+++ DATASET EXCERPTS +++

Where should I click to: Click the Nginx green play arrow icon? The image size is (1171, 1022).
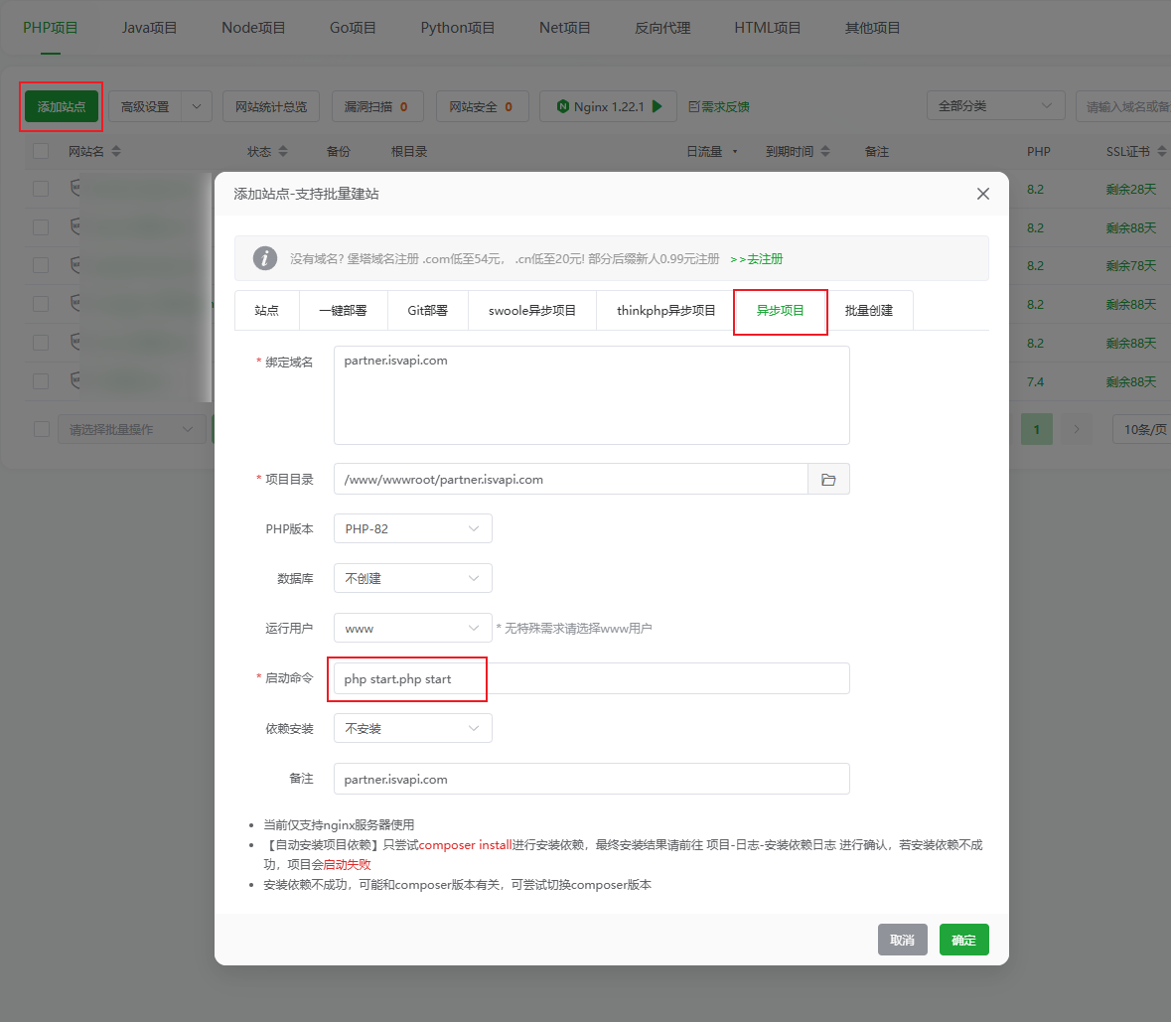(x=658, y=106)
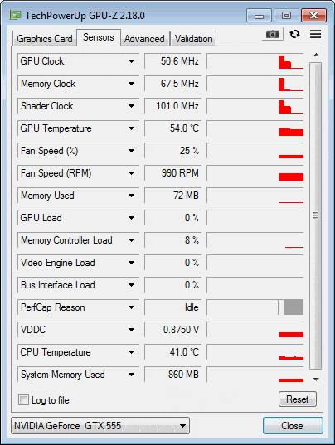The image size is (335, 445).
Task: Click the scroll down arrow
Action: click(x=316, y=380)
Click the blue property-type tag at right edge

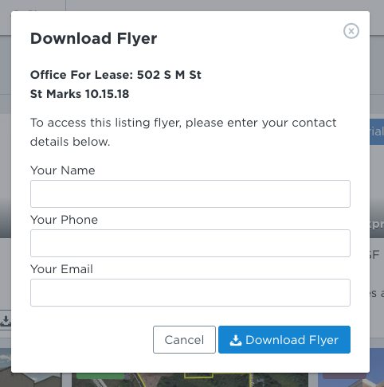click(377, 131)
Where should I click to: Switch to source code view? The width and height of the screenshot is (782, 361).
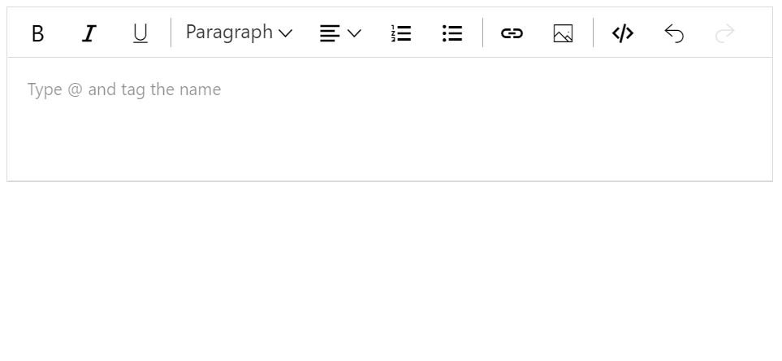click(x=623, y=33)
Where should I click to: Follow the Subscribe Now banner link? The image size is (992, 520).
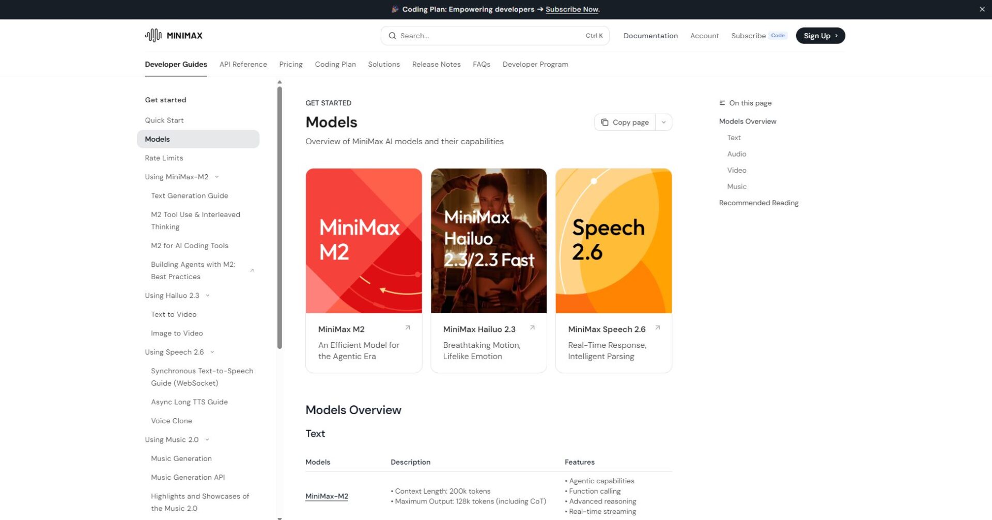coord(572,9)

+++

### EXERCISE DETAILS
Omit every picture, and otherwise quote the entries exactly.

### SOLVED PROBLEM
Where should I click to: Click the Nginx green play arrow icon? The image size is (1171, 1022).
(x=658, y=106)
The image size is (335, 445).
Task: Click the scroll down arrow
Action: click(x=316, y=380)
Click the blue property-type tag at right edge

click(377, 131)
Where should I click to: Switch to source code view? The width and height of the screenshot is (782, 361).
click(x=623, y=33)
Where should I click to: Follow the Subscribe Now banner link? The image size is (992, 520).
coord(572,9)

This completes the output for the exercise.